Parse raw binary stream protocol data into events.

This callback allows providers to implement custom streaming protocols (SSE, AWS Event Stream, etc.) while maintaining a consistent interface. The default implementation uses SSE parsing.

Parameters

  • chunk - Raw binary chunk from the HTTP stream
  • buffer - Accumulated buffer from previous incomplete chunks

Returns

  • {:ok, events, rest} - Successfully parsed events with remaining buffer data
  • {:incomplete, buffer} - Need more data, return the accumulated buffer
  • {:error, reason} - Parse error

Examples

# Default SSE implementation (provided automatically)
def parse_stream_protocol(chunk, buffer) do
  data = buffer <> chunk
  {events, new_buffer} = ReqLLM.Streaming.SSE.accumulate_and_parse(data, "")
  {:ok, events, new_buffer}
end

# Custom binary protocol (e.g., AWS Event Stream)
def parse_stream_protocol(chunk, buffer) do
  data = buffer <> chunk
  case ReqLLM.AWSEventStream.parse_binary(data) do
    {:ok, events, rest} -> {:ok, events, rest}
    {:incomplete, data} -> {:incomplete, data}
    {:error, reason} -> {:error, reason}
  end
end

prepare_request(operation, arg2, term, keyword)

@callback prepare_request(
  operation(),
  ReqLLM.Model.t() | term(),
  term(),
  keyword()
) :: {:ok, Req.Request.t()} | {:error, Exception.t()}

Prepares a new request for a specific operation type.

This callback creates and configures a new Req request from scratch for the given operation, model, and parameters.
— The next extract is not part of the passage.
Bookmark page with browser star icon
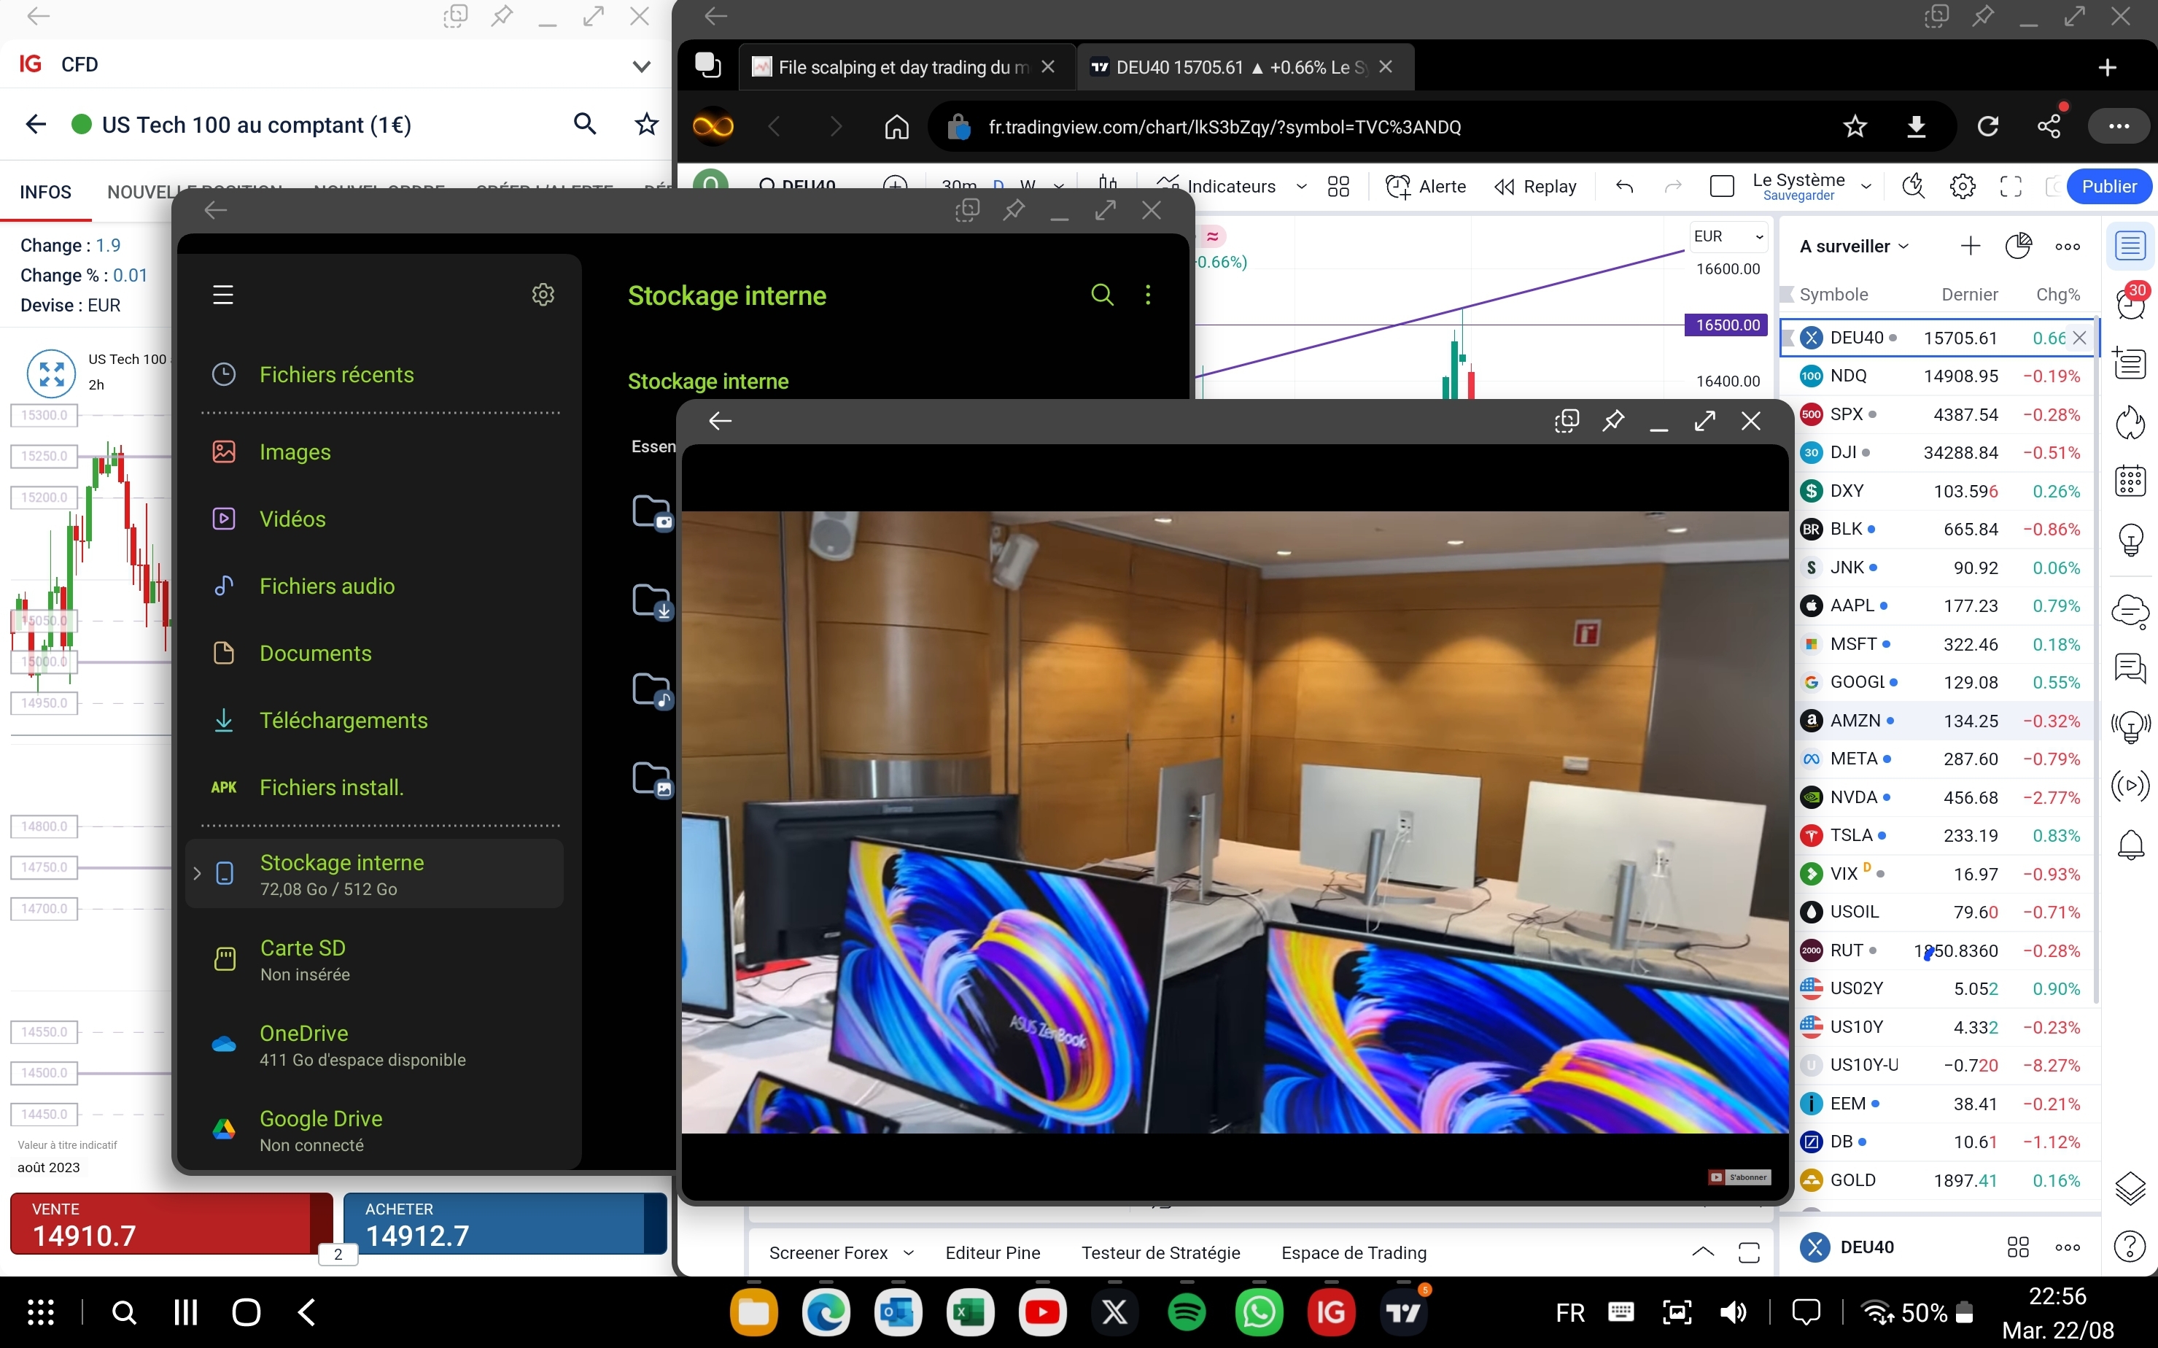Viewport: 2158px width, 1348px height. (1855, 127)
It should handle all operation-specific configuration including authentication, headers, and base URLs.

Parameters

  • operation - The type of operation (:chat, :embed, :moderate, etc.)
  • model - The ReqLLM.Model struct or model identifier
  • data - Operation-specific data (messages for chat, text for embed, etc.)
  • opts - Additional options (stream, temperature, etc.)
    • For :object operations, opts includes :compiled_schema with the schema definition

Returns

  • {:ok, Req.Request.t()} - Successfully configured request
  • {:error, Exception.t()} - Configuration error (using Splode exception types)

Examples

# Chat operation
def prepare_request(:chat, model, messages, opts) do
  {:ok, request} = Req.new(base_url: "https://api.anthropic.com")
  request = add_auth_headers(request)
  request = put_in(request.options[:json], %{
    model: model.name,
    messages: messages,
    stream: opts[:stream] || false
  })
  {:ok, request}
end

# Object generation with schema
def prepare_request(:object, model, context, opts) do
  compiled_schema = Keyword.fetch!(opts, :compiled_schema)
  # Use compiled_schema.schema for tool definitions
  prepare_request(:chat, model, context, updated_opts)
end

# Embedding operation  
def prepare_request(:embed, model, text, opts) do
  {:ok, request} = Req.new(base_url: "https://api.anthropic.com/v1/embed")
  {:ok, add_auth_headers(request)}
end

translate_options(operation, t, keyword)

(optional)
@callback translate_options(operation(), ReqLLM.Model.t(), keyword()) ::
  {keyword(), [String.t()]}

Translates canonical options to provider-specific parameters (optional).

This callback allows providers to modify option keys and values before they are sent to the API. Useful for handling parameter name differences and model-specific restrictions.

Parameters

  • operation - The operation type (:chat, :embed, etc.)
  • model - The ReqLLM.Model struct
  • opts - Canonical options after validation

Returns

  • {translated_opts, warnings} - Tuple of translated options and warning messages

Examples

# OpenAI o1 models need max_completion_tokens instead of max_tokens
def translate_options(:chat, %Model{model: <<"o1", _::binary>>}, opts) do
  {opts, warnings} = translate_max_tokens(opts)
  {opts, warnings}
end

# Drop unsupported parameters with warnings
def translate_options(:chat, %Model{model: <<"o1", _::binary>>}, opts) do
  results = [
    translate_rename(opts, :max_tokens, :max_completion_tokens),
    translate_drop(opts, :temperature, "OpenAI o1 models do not support :temperature")
  ]
  translate_combine_warnings(results)
end

Functions

get!(provider_id)

@spec get!(atom()) :: module()

Registry function with bang syntax (raises on error).

parse_stream_protocol(chunk, buffer)

Default implementation of parse_stream_protocol using SSE parsing.

Providers can override this to implement custom streaming protocols.